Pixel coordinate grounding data
══════════

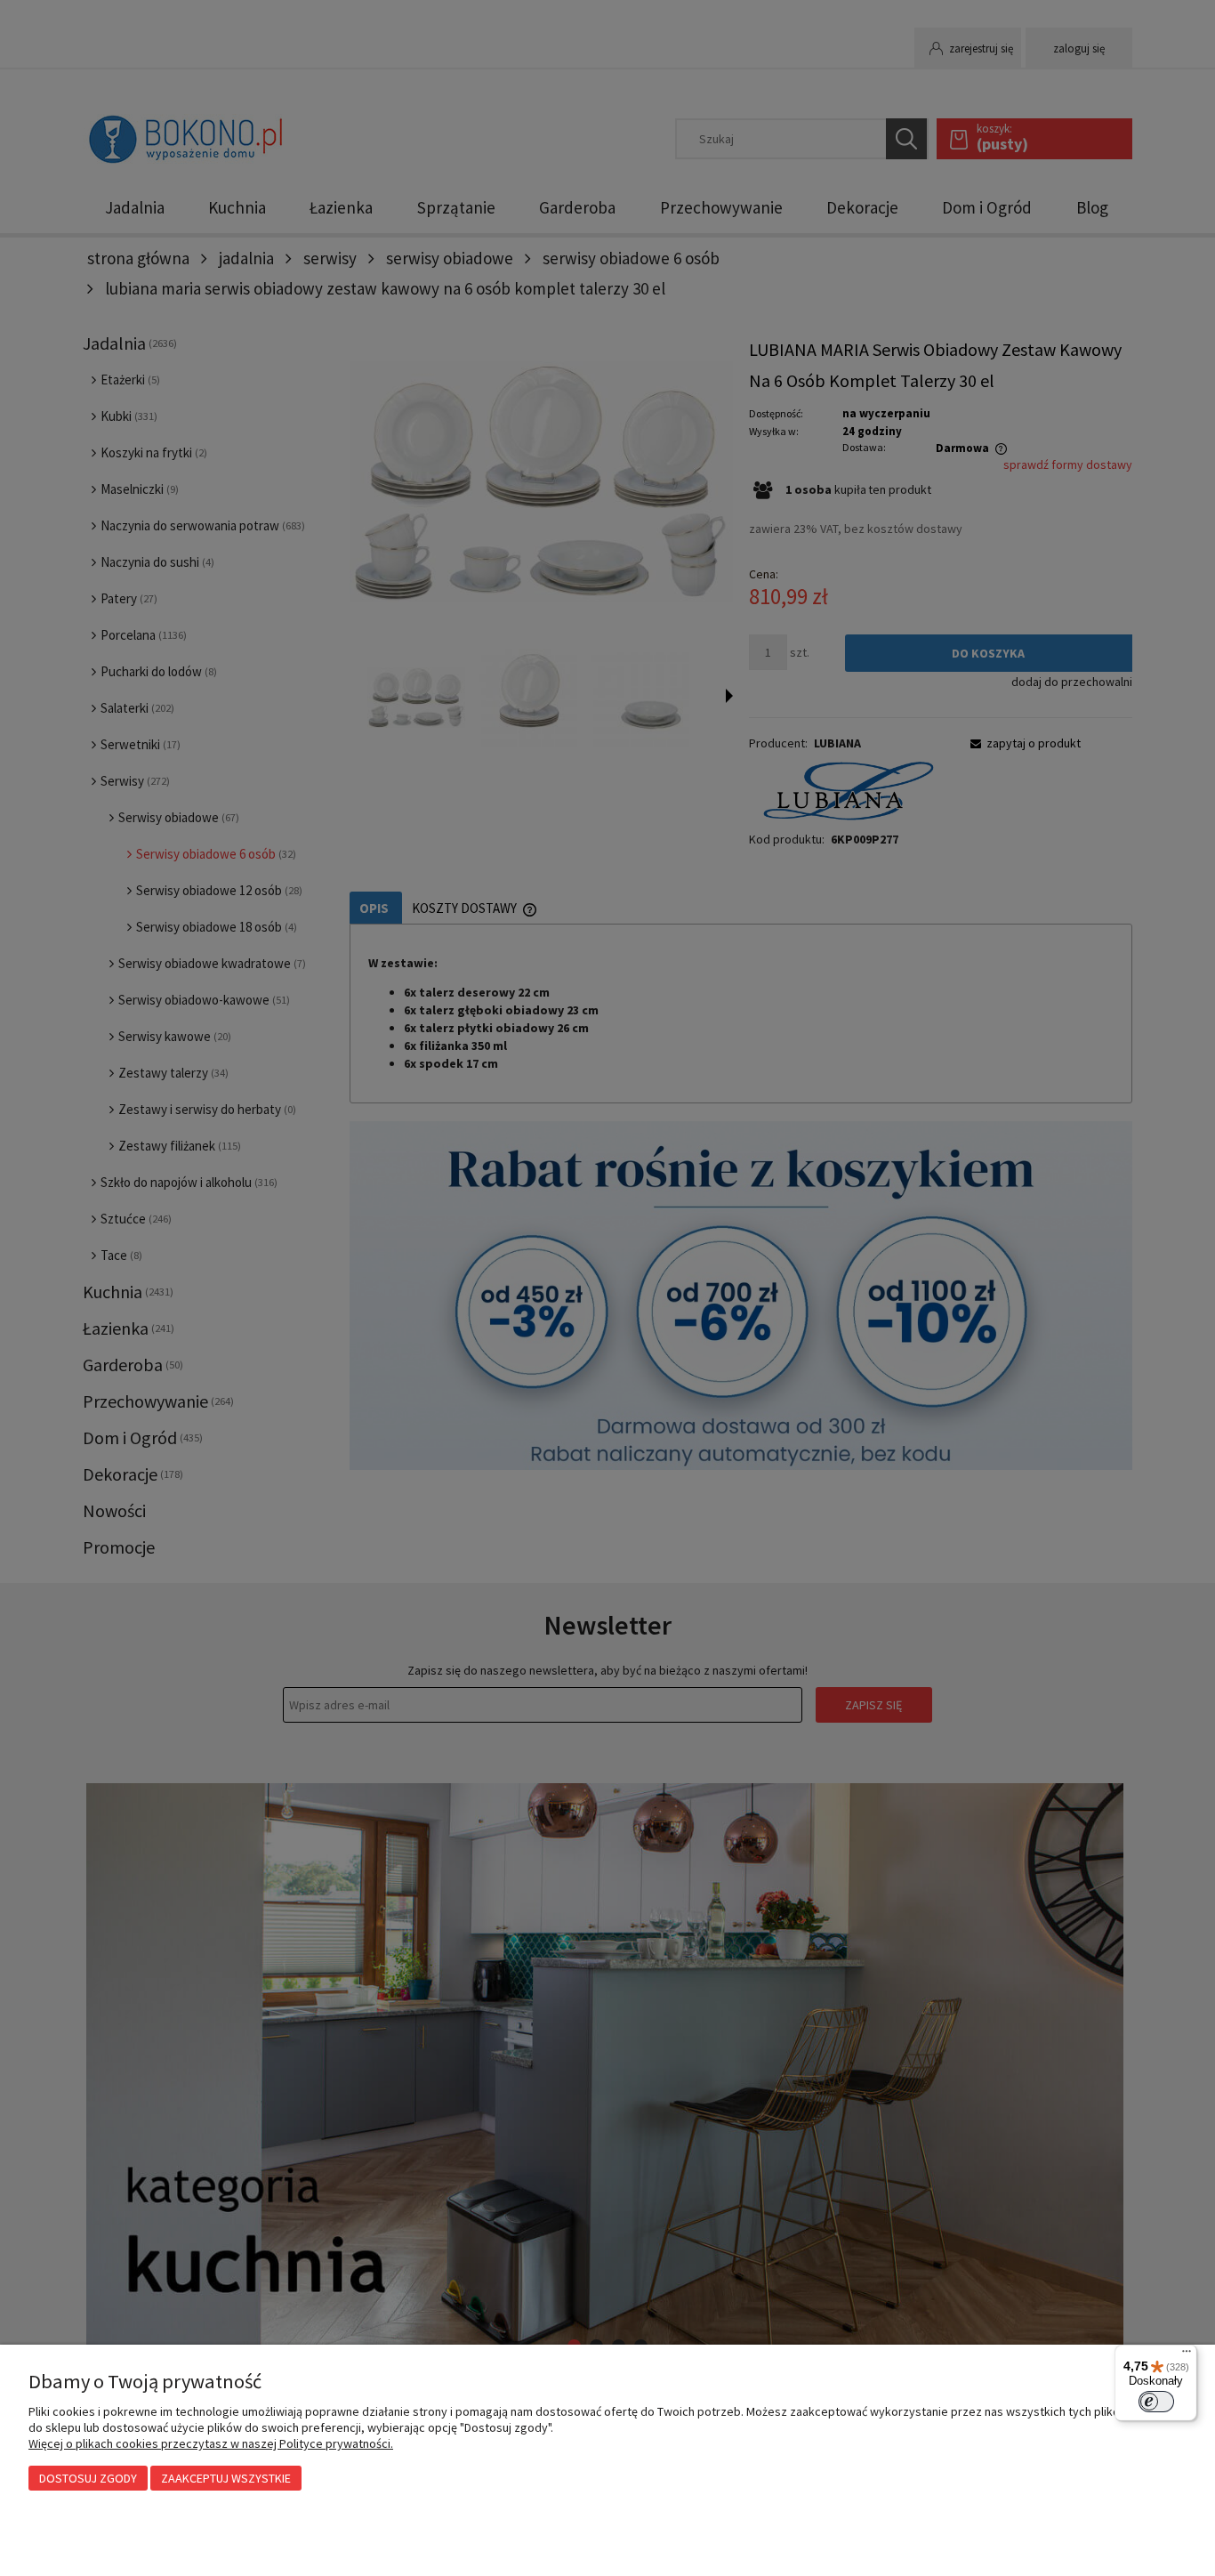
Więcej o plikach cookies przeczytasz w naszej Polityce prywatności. (210, 2443)
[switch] (1156, 2401)
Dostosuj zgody (88, 2478)
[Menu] (1186, 2355)
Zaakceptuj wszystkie (226, 2478)
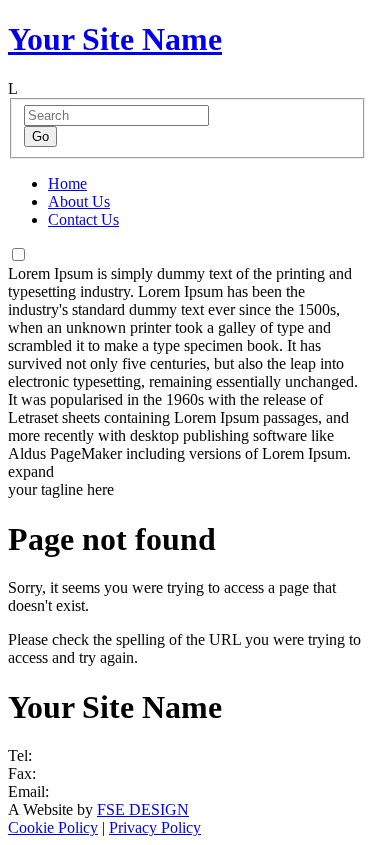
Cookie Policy (53, 827)
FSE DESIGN (143, 809)
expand (31, 471)
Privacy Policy (155, 827)
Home (67, 183)
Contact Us (83, 219)
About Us (79, 201)
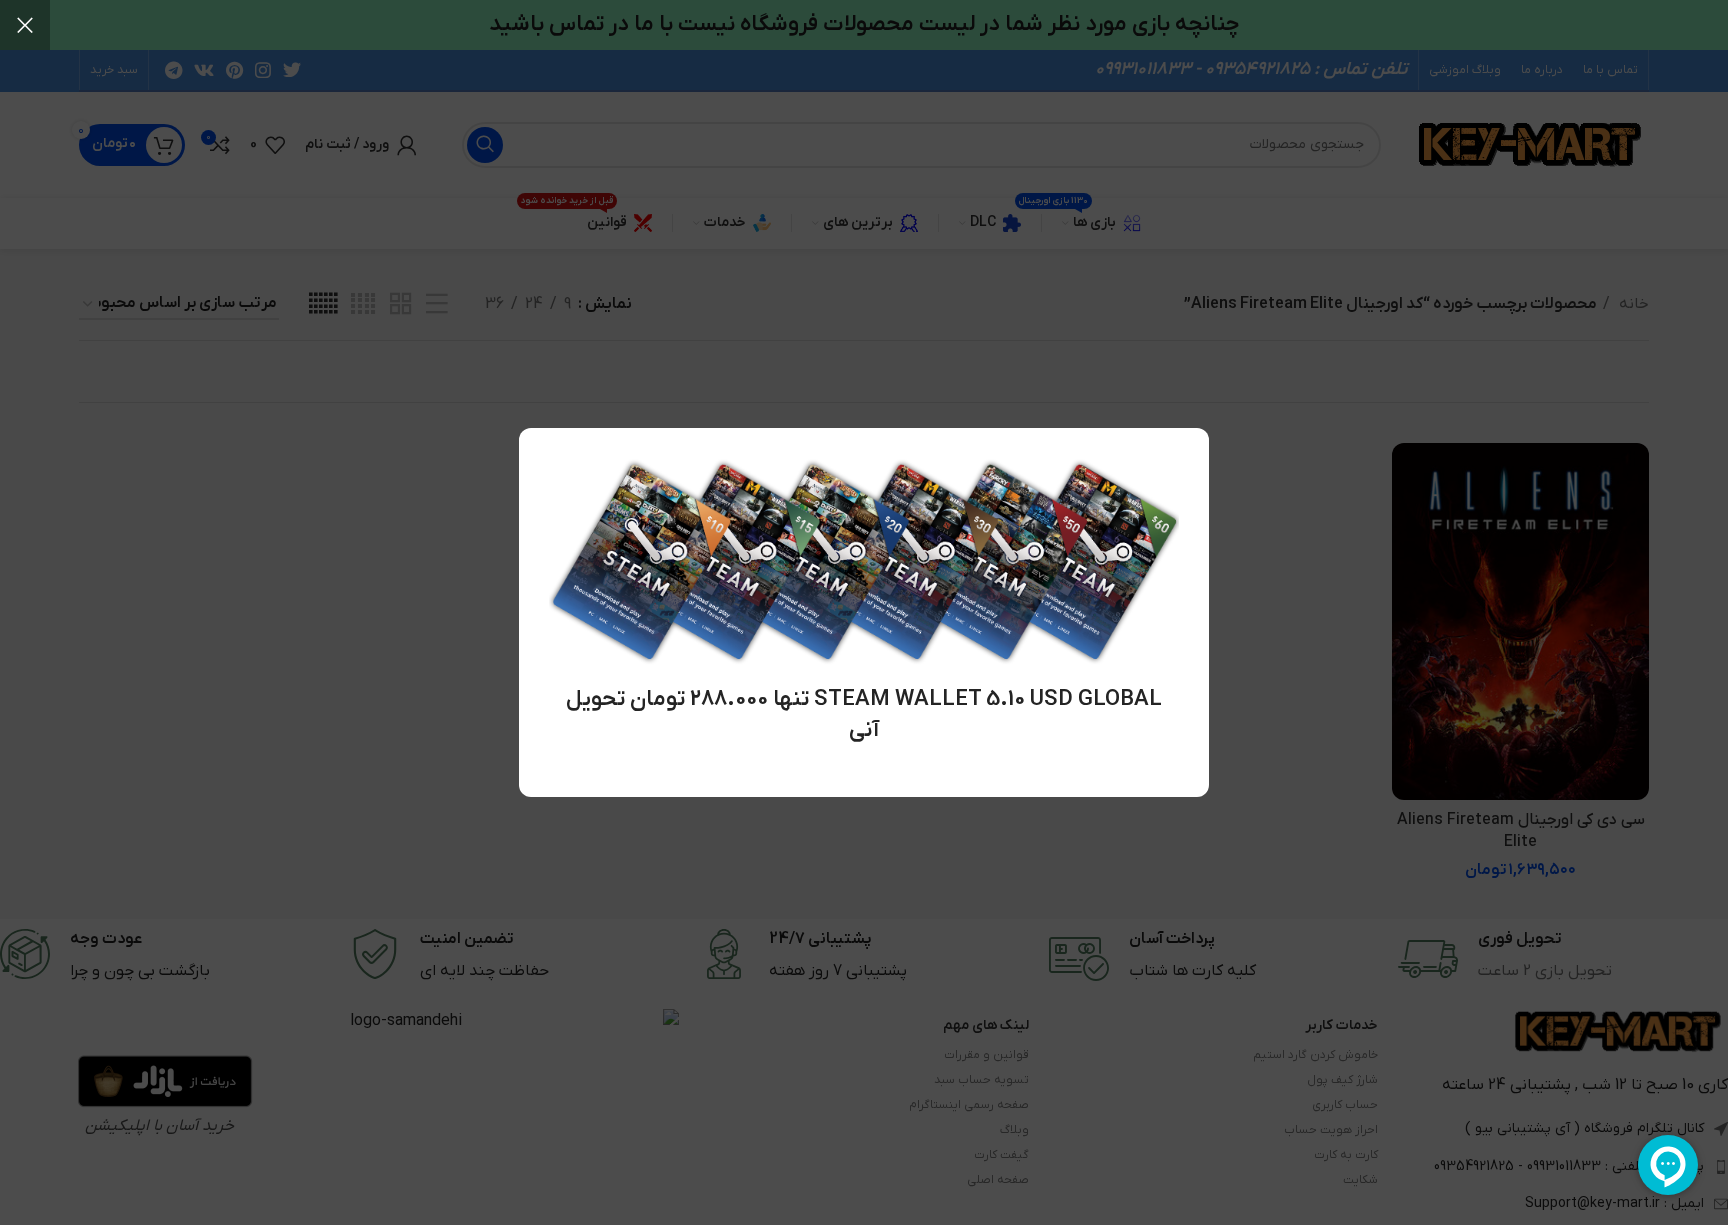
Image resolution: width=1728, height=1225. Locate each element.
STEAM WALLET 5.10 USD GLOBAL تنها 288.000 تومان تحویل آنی (864, 715)
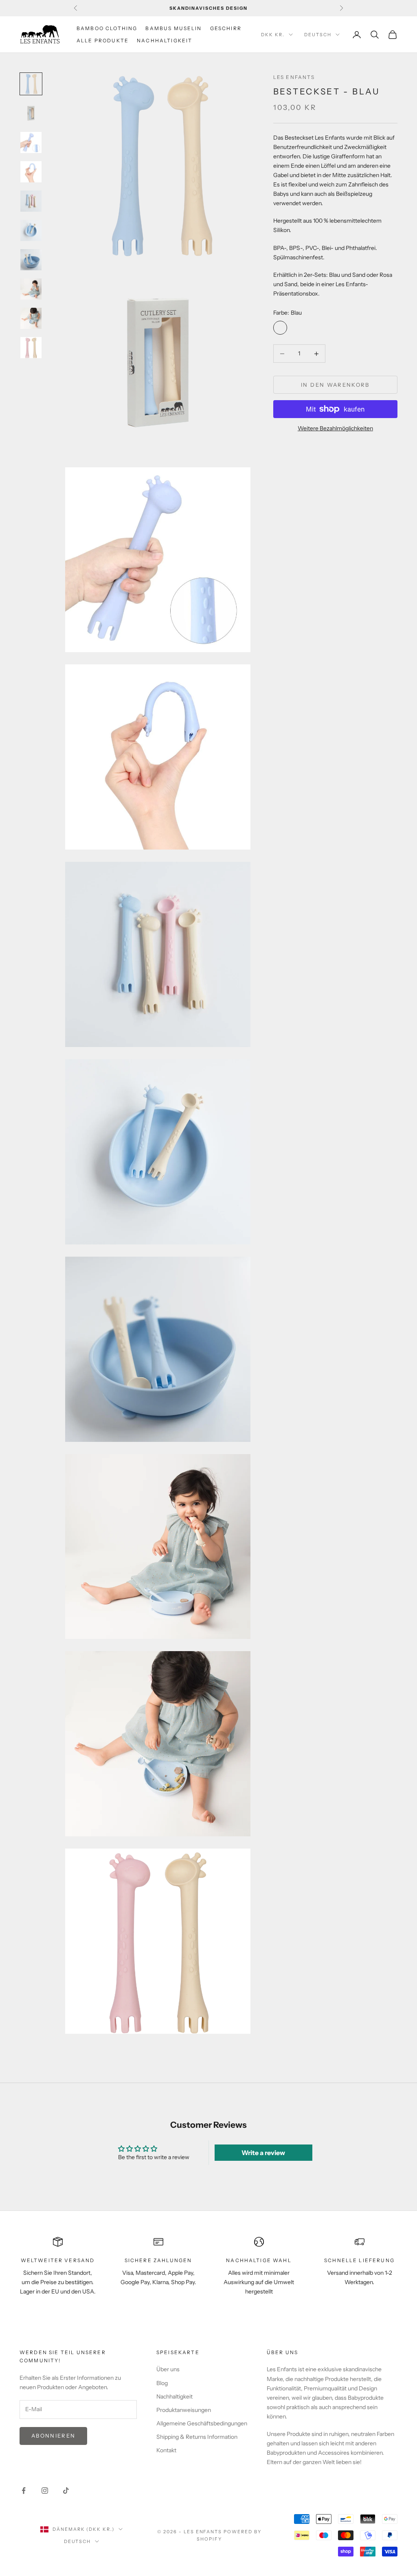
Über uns (168, 2369)
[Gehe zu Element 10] (31, 347)
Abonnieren (53, 2435)
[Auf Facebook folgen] (24, 2490)
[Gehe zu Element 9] (31, 318)
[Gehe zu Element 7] (31, 259)
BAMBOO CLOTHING (107, 28)
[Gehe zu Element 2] (31, 113)
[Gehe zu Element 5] (31, 201)
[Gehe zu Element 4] (31, 171)
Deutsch (317, 34)
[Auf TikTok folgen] (66, 2490)
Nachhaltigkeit (174, 2396)
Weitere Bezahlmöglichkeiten (335, 428)
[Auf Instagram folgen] (45, 2490)
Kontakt (166, 2450)
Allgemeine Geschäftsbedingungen (201, 2423)
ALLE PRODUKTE (103, 40)
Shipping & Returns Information (196, 2436)
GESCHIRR (225, 28)
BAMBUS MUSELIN (173, 28)
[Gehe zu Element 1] (31, 83)
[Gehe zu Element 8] (31, 289)
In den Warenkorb (335, 384)
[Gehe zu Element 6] (31, 230)
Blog (162, 2383)
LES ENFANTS (294, 77)
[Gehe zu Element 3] (31, 142)
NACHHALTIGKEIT (164, 40)
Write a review (263, 2153)
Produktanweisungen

══════════

Your response should be made up of the lines in the data that contain the word "Gehe".

> Exercise response
[Gehe zu Element 10] (31, 347)
[Gehe zu Element 9] (31, 318)
[Gehe zu Element 7] (31, 259)
[Gehe zu Element 2] (31, 113)
[Gehe zu Element 5] (31, 201)
[Gehe zu Element 4] (31, 171)
[Gehe zu Element 1] (31, 83)
[Gehe zu Element 8] (31, 289)
[Gehe zu Element 6] (31, 230)
[Gehe zu Element 3] (31, 142)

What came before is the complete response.